Young Folks, la petite bombe scandinave dont nous sommes tombé raide dingue lors de l'été 2006, a trois papas : Peter, Bjorn & John, Suédois jusque là inconnus malgré sept ans de carrière et deux albums (non distribués, il est vrai, sous nos latitudes). En bonne logique (commerciale), l'album sorti dans la foulée - Writer's Block - aurait pu/dû n'être qu'une œuvrette opportuniste torchée rapidos dans la foulée d'un single miraculeux. Monument qui tend d'ailleurs, à la première écoute, à faire de l'ombre aux charmes moins tapageurs du voisinage. A s'y pencher de plus près, pourtant, les qualités les plus flagrantes de cette chanson emblématique - la pureté de ses lignes, la perfection de ses proportions, son sens du détail - se retrouvent intactes sur la plupart des titres, au fil desquels nos nouveaux amis dévoilent de très solides talents de bâtisseurs pop.

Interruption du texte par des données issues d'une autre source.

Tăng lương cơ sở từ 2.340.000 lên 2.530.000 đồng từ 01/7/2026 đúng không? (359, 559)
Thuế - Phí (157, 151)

Mignonne cahute mangée par la vigne vierge (la prometteuse miniature Start To Melt, qui disparaît sous les parasites au bout de deux petites minutes), colimaçon monumental (Up Against The Wall, longue plage circulaire et hypnotique judicieusement placée au cœur de l'album) ou imposante cathédrale de lumière (Roll The Credits, serein et aveuglant comme une ascension céleste), le cahier des charges importe peu : le résultat ne manque jamais d'audace ni de raffinement. D'autant que le trio, histoire de détourner les derniers regards séduits par la concurrence, personnalise son ouvrage en y plaquant dès qu'il le peut un chouette petit effet de signature : des percussions élastiques par ci, un mini mur du son par là ou, fallait oser, un refrain sifflé sur pas moins de trois morceaux consécutifs (Objects Of My Affection, Young Folks et l'amusant Amsterdam qui présente Gary Numan à Micheline Dax (sic et resic)).

Cet éclectisme de façade est tempéré par une mise en son très homogène, exercice de style nous renvoyant à l'époque - mid 80s - où les frères Reid (The Jesus & Mary Chain) croisaient le fer dans un déluge d'étincelles, ou à celle - early 90s - où un tas de petits groupes aussi sympathiques qu'oubliés (Adorable, ce genre), jetaient un pont entre une noisy-pop sur le déclin et une brit-pop en gestation. Noyé sous une reverb d'un autre âge, ce disque baigne du début à la fin, malgré les variations de formes et de tempos, dans une atmosphère intime et nostalgique (en attestent des bribes de texte et une poignée de chansons aux intitulés de carte postale : Amsterdam, Paris 2004), assez proche du rêve éveillé. S'esquisse peu à peu un paysage flou et lumineux, avec ses bancs de brume effilochés, sa brise légère, son soleil qui tape mou... On s'y sent bien.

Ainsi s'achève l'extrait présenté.